OBJECTIVE » Please copy the rows word for word, starting at the line that contains "29, 1358, 38)" and ending at the line that contains "38) label: https://provrgj.xyz", including both of those lines.

Word and item position data »

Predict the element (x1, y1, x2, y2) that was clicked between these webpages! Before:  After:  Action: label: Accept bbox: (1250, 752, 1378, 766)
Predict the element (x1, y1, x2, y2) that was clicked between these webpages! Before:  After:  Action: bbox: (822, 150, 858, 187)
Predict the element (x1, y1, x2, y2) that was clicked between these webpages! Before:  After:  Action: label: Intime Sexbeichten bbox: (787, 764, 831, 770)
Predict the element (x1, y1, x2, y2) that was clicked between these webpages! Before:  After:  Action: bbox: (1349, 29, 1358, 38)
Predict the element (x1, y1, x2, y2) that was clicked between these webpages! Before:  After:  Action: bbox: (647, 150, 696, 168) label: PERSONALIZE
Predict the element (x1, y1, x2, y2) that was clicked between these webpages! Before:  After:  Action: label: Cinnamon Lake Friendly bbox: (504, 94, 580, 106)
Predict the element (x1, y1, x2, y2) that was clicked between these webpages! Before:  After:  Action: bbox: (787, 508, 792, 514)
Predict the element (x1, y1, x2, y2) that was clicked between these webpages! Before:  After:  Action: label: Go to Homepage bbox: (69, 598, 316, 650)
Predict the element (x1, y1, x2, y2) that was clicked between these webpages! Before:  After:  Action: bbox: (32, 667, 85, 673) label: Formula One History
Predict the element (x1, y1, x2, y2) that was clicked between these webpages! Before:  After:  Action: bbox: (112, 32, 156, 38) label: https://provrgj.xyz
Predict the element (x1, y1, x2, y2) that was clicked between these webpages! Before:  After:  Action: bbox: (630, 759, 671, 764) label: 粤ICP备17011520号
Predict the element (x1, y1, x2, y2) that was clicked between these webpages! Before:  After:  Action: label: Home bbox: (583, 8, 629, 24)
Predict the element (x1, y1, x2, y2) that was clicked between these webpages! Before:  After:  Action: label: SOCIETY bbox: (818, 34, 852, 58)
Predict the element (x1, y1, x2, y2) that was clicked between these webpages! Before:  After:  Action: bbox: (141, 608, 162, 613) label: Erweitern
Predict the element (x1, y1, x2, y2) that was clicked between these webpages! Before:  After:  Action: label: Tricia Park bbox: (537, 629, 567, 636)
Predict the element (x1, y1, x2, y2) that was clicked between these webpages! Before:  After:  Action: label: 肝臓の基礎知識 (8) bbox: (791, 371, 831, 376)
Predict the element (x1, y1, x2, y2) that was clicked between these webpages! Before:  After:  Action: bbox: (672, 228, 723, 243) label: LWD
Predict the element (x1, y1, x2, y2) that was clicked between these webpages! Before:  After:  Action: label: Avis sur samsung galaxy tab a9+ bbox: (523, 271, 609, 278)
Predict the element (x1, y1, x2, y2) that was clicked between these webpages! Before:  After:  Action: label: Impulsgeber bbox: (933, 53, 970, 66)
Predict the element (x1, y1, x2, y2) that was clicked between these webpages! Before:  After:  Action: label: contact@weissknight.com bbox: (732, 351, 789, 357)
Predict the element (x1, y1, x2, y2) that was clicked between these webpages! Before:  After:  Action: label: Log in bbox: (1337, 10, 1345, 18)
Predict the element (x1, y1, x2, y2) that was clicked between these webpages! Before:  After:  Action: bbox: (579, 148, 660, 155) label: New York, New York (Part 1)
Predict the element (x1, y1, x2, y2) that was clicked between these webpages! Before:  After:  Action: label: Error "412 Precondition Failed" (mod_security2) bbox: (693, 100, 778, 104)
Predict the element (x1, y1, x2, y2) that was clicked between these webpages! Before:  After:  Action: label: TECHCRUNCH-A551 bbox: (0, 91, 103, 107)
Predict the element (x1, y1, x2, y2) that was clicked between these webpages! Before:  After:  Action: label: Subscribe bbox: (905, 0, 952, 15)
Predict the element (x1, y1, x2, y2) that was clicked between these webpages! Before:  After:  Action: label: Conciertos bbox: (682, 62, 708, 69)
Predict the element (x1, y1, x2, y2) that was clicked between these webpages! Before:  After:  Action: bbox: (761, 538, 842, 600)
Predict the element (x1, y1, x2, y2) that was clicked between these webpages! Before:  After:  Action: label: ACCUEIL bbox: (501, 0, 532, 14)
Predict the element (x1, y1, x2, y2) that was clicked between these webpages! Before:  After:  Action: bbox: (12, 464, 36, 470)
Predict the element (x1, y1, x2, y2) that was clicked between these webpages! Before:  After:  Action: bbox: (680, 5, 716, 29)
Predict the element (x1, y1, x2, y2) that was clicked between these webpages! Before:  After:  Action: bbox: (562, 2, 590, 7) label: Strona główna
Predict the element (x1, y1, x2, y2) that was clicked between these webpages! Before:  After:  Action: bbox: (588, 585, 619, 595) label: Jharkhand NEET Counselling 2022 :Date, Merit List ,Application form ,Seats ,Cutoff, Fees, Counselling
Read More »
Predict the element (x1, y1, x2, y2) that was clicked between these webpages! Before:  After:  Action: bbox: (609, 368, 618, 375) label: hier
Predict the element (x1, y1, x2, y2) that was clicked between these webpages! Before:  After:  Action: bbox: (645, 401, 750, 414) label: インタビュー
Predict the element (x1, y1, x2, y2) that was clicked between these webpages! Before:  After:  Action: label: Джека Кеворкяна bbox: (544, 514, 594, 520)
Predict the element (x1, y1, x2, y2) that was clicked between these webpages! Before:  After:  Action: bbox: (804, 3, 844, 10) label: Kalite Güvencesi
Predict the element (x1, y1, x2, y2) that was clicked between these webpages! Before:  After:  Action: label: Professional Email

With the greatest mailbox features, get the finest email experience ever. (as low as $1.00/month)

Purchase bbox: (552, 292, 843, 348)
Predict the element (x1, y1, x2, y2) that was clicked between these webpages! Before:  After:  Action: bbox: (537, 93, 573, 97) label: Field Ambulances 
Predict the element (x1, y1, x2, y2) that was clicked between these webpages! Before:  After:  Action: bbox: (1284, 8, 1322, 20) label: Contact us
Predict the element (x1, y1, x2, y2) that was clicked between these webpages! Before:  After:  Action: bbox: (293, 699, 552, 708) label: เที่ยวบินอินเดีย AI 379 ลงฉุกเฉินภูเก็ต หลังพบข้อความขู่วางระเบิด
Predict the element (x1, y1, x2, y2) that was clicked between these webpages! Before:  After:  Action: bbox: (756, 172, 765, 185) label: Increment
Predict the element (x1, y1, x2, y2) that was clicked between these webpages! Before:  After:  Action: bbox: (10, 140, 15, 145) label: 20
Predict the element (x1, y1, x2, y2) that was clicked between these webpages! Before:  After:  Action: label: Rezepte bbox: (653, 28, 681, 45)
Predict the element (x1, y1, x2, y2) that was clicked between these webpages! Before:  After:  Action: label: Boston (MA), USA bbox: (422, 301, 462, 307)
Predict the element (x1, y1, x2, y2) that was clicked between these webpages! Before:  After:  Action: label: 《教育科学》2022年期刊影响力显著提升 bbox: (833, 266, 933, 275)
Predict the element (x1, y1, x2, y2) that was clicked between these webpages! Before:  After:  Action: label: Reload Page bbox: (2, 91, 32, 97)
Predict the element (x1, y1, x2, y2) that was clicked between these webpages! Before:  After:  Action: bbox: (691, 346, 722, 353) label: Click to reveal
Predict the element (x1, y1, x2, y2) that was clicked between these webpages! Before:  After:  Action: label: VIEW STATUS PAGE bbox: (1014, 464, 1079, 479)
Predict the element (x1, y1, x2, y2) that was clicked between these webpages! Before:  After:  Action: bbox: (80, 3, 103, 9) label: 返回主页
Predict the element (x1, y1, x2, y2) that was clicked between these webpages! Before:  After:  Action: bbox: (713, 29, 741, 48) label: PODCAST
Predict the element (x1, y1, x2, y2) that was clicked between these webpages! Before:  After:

CORRECT RESPONSE »
Predict the element (x1, y1, x2, y2) that was clicked between these webpages! Before:  After:  Action: bbox: (1349, 29, 1358, 38)
Predict the element (x1, y1, x2, y2) that was clicked between these webpages! Before:  After:  Action: bbox: (647, 150, 696, 168) label: PERSONALIZE
Predict the element (x1, y1, x2, y2) that was clicked between these webpages! Before:  After:  Action: label: Cinnamon Lake Friendly bbox: (504, 94, 580, 106)
Predict the element (x1, y1, x2, y2) that was clicked between these webpages! Before:  After:  Action: bbox: (787, 508, 792, 514)
Predict the element (x1, y1, x2, y2) that was clicked between these webpages! Before:  After:  Action: label: Go to Homepage bbox: (69, 598, 316, 650)
Predict the element (x1, y1, x2, y2) that was clicked between these webpages! Before:  After:  Action: bbox: (32, 667, 85, 673) label: Formula One History
Predict the element (x1, y1, x2, y2) that was clicked between these webpages! Before:  After:  Action: bbox: (112, 32, 156, 38) label: https://provrgj.xyz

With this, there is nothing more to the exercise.